(Saved entries)

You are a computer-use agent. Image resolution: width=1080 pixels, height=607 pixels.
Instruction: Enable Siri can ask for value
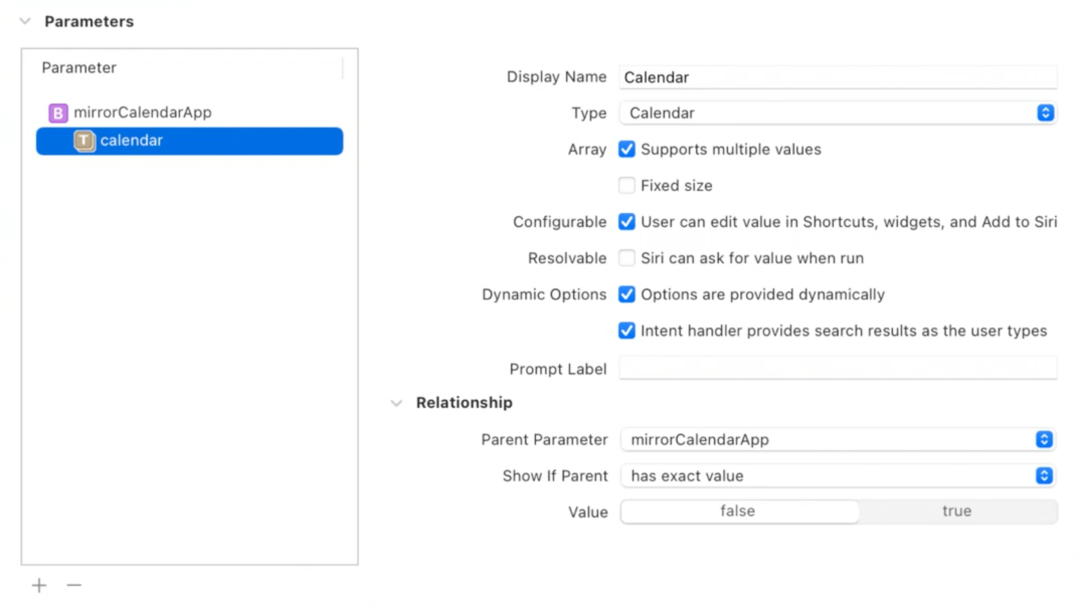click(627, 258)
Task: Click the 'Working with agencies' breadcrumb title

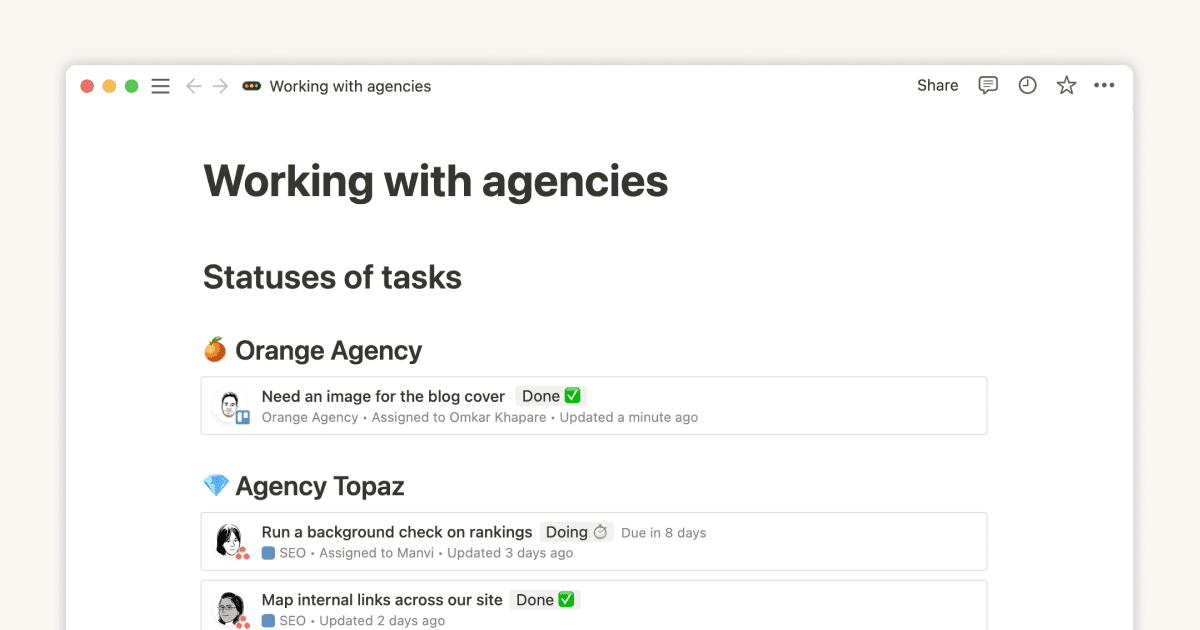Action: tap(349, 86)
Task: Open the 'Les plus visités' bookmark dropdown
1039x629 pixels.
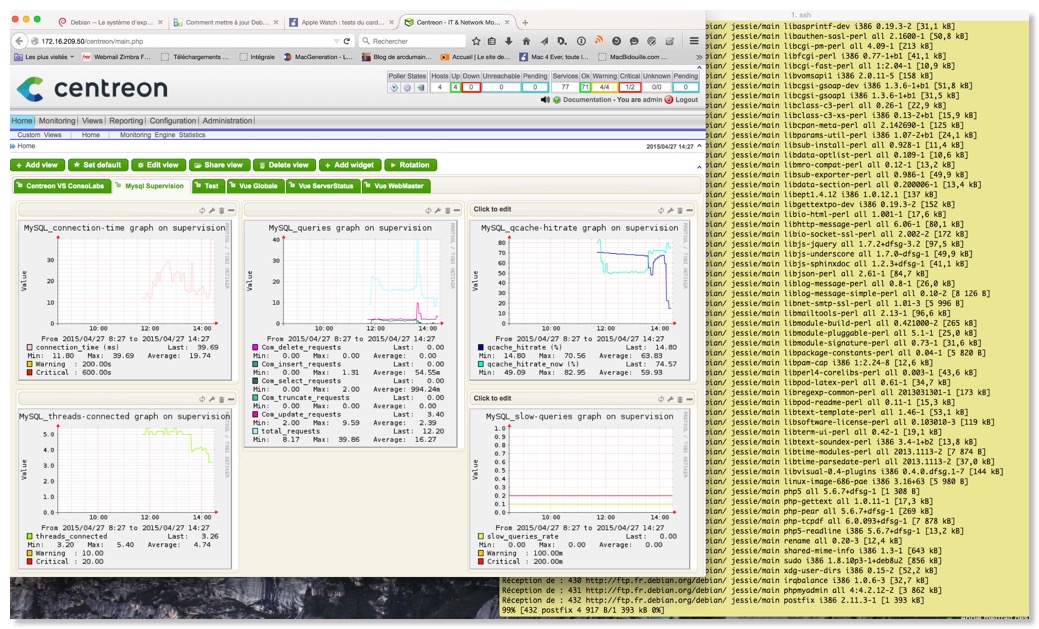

## Exercise prompt
The records above must be printed exactly; the pictures stay out.

## Exercise solution
You are a computer-use agent. Image resolution: width=1080 pixels, height=607 pixels.
Instruction: Enable Siri can ask for value
click(627, 258)
Task: Click the 'Working with agencies' breadcrumb title

Action: tap(349, 86)
Task: Open the 'Les plus visités' bookmark dropdown
1039x629 pixels.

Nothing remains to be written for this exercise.